OPINION

Victimized High School Triumphed Where Olympics Failed

The opinions expressed by columnists are their own and do not necessarily represent the views of Townhall.com.

After the poor showing by the U.S. men’s hockey team at the Winter Olympics, it was inspiring that the Marjory Stoneman Douglas boys’ hockey team captured the state championship on Sunday and will represent Florida at the national championship next month. The sister of one of the team’s hockey players was among the recent shooting victims at the high school in Parkland, Florida.

Boys’ hockey is thriving at the high school level, and this remarkable victory by the Marjory Stoneman Douglas team brings welcome relief amid the tragedy.  Medals from this championship team were added to the memorial site of the shooting victims.

But boys’ hockey stars will find limited opportunities to play when they get to college.  There are only a few dozen competitive college men’s hockey teams, not enough to develop the talent needed to compete with the rest of the world.  

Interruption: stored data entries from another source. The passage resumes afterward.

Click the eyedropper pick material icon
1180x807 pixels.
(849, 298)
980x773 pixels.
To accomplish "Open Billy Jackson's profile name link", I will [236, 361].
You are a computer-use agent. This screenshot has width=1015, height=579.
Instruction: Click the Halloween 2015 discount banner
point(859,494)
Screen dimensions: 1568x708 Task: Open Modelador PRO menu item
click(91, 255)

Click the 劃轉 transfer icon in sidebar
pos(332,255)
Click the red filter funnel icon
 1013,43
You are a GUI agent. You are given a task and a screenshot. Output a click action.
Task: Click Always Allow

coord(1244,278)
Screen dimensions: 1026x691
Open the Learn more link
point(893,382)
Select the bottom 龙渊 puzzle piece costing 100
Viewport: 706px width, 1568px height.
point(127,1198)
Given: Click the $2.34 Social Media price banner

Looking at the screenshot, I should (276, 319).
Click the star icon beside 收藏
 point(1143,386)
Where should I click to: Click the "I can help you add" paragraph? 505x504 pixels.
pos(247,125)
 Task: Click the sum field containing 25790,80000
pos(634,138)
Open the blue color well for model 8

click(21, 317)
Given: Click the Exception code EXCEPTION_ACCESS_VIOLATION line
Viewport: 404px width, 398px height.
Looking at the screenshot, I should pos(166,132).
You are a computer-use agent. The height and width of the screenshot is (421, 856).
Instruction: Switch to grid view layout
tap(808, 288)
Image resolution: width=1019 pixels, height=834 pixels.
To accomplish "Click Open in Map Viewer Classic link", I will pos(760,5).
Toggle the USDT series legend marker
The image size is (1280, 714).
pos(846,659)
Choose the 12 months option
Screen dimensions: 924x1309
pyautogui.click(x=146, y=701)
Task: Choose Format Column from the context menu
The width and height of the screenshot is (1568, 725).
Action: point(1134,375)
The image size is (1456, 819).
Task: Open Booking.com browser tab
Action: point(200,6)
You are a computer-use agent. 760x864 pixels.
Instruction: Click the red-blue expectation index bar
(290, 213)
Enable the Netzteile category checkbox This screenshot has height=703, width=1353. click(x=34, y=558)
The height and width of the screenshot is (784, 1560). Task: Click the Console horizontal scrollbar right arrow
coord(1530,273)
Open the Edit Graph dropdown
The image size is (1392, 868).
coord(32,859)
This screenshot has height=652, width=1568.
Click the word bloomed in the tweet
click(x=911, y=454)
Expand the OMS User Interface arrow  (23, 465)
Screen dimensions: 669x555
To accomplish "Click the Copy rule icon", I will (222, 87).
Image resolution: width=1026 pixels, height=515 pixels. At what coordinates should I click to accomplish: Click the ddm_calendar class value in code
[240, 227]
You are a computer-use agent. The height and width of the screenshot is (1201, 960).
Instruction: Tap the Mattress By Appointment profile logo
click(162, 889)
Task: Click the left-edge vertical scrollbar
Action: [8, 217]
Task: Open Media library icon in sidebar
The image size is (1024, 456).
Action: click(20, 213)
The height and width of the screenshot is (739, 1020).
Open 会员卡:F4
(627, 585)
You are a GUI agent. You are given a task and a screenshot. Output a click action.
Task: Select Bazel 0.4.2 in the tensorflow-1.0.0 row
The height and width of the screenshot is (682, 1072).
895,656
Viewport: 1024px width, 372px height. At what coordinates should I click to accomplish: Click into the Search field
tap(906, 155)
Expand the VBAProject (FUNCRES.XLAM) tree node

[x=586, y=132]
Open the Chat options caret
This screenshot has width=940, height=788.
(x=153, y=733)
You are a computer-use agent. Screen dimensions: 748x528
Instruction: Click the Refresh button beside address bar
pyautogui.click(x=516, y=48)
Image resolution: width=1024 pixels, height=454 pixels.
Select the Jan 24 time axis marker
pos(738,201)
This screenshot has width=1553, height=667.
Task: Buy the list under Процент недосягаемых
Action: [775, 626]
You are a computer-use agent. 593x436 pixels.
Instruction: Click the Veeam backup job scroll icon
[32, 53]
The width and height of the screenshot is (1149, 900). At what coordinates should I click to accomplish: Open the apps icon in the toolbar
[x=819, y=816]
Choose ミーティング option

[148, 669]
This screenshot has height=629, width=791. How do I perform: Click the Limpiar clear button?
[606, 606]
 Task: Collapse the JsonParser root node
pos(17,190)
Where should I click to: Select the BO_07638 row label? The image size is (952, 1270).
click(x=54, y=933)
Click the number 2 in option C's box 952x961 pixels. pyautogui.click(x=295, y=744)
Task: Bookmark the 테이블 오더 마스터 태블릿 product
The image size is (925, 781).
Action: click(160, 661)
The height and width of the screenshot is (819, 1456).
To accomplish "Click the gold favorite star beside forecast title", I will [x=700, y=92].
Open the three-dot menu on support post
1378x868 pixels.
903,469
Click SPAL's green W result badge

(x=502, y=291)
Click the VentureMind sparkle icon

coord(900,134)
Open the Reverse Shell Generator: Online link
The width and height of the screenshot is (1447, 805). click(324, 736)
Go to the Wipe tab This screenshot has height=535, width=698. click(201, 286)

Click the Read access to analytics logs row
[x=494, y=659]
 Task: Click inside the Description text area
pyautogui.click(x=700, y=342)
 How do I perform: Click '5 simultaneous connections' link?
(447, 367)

As a result, a ragtag team of Russians humiliated the U.S. men’s hockey team with a 4-0 drubbing in Pyeongchang, South Korea.  The American team fared slightly better for its final game prior to its elimination in an overtime shootout against Slovenia, but NBC failed even to broadcast that exciting finish.

When the U.S. women’s hockey team won the gold in a victory against Canada, there was national excitement but not quite the level that occurred when our men’s hockey players defeated the Soviet Union at Lake Placid in 1980.  Men’s hockey is far more popular than women’s hockey, for both men and women spectators.

Unfortunately, federal regulators who implement Title IX against college sports refuse to recognize this fundamental difference between men’s and women’s sports.  Regulators require colleges to provide more athletic opportunities for women than for men, simply because there are now more women than men attending college.

Under the so-called proportionality test, which ignores the greater interest in men’s sports than in women’s, colleges have eliminated hundreds of men’s sports teams, many in Olympic sports.  This hurts our national competitiveness and induces many young men to opt out of going to college where they are prevented from competing in the sport they love.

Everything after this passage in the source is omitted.